Little else is known about this gene’s expression, however a 2012 paper published in the World Journal of Gastroenterology suggested that it’s mis-expression could be used as a diagnostic marker locus in the detection of cancer[7]
Evolutionary History
C1orf127 has no paralogs within the human genome, however a number of orthologs have been identified, ranging across the jawed vertebrates, including a number of other mammals, marsupials, amphibians, and fish. One of the most distant ortholog identified is found in Danio rerio. Thus, the ancestor of C1orf127 likely arose around 435 MYA.

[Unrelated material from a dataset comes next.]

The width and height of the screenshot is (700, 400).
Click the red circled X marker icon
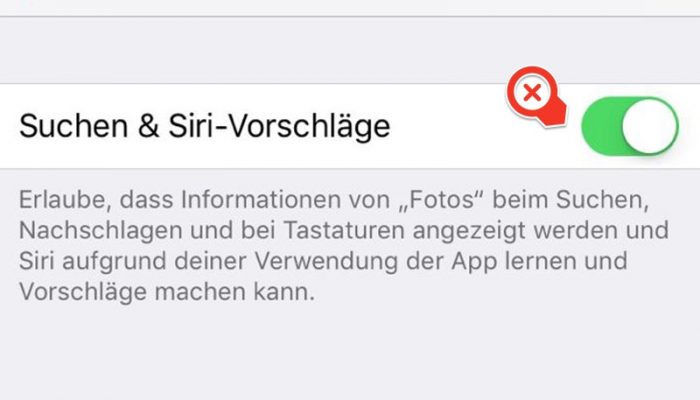point(532,93)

Species | NCBI Accession Number | Sequence Length | Identity to Human |
---|---|---|---|
Papio anubis | XP_021791537.1 | 769 | 89% |
Saimiri boliviensis boliviensis | XP_010344835.1 | 817 | 79% |
Octodon degus | XP_023555153.1 | 514 | 55% |
Jaculus jaculus | XP_004657440.1 | 820 | 53% |
Heterocephalus glaber | XP_021099206.1 | 811 | 55% |
Echinops telfairi | XP_012860770.1 | 766 | 65% |
Chrysochloris asiatica | XP_006866497.1 | 513 | 58% |
Oryctolagus cuniculus | XP_017195816.1 | 696 | 58% |
Chinchilla lanigera | XP_005404362.1 | 778 | 55% |
Loxodonta africana | XP_023408259.1 | 1129 | 52% |
Sarcophilus harrisii | XP_023344649.1 | 1088 | 56% |
Phascolarctos cinereus | XP_020835267.1 | 818 | 53% |
Xenopus laevis | XP_018081142.1 | 690 | 46% |
Haplochromis burtoni | XP_00591528.1 | 564 | 34% |
Lates calcarifer | XP_018521386.1 | 360 | 39% |
Lepisosteus oculatus | XP_015192693.1 | 820 | 40% |
Acanthochromis polyacanthus | XP_022062388.1 | 397 | 36% |
Oncorhynchus mykiss | CDQ71724.1 | 496 | 35% |
Danio rerio | XP_021325672.1 | 328 | 40% |
Astyanax mexicanus | XP_022532665.1 | 662 | 36% |
References
- ↑ "C1orf127 chromosome 1 open reading frame 127 [ Homo sapiens (human) ]". National Center for Biotechnology Information. Retrieved 18 February 2018.
- ↑ "Gene: C1orf127". Ensembl. Retrieved 19 February 2018.
- ↑ Lodish H, Berk A, Matsudaira P, Kaiser CA, Krieger M, Scott MP, Zipurksy SL, Darnell J (2004). Molecular Cell Biology (5th ed.). New York, New York: WH Freeman and Company.
- ↑ "Conserved domains on uncharacterized protein precursor C1orf127". National Center for Biotechnology Information.
- ↑ 5.0 5.1 "PSORT II". PSORT II Prediction. Retrieved 6 May 2018.
- ↑ "C1orf127 chromosome open reading frame 127 [Homo sapiens (human)]". Retrieved 19 February 2018.
- ↑ Liu, Yuan-Yuan; Chen, Hai-Ying; Zhang, Man-Li; Tian, Dan; Li, Shibo; Lee, Ji-Yun (September 7, 2012). "Loss of fragile histidine triad and amplification of 1p36.22 and 11p15.5 in primary gastric adenocarcinomas". World Journal of Gastroenterology. 18 (33): 4522–4532. doi:10.3748/wjg.v18.i33.4522. PMC 3435777.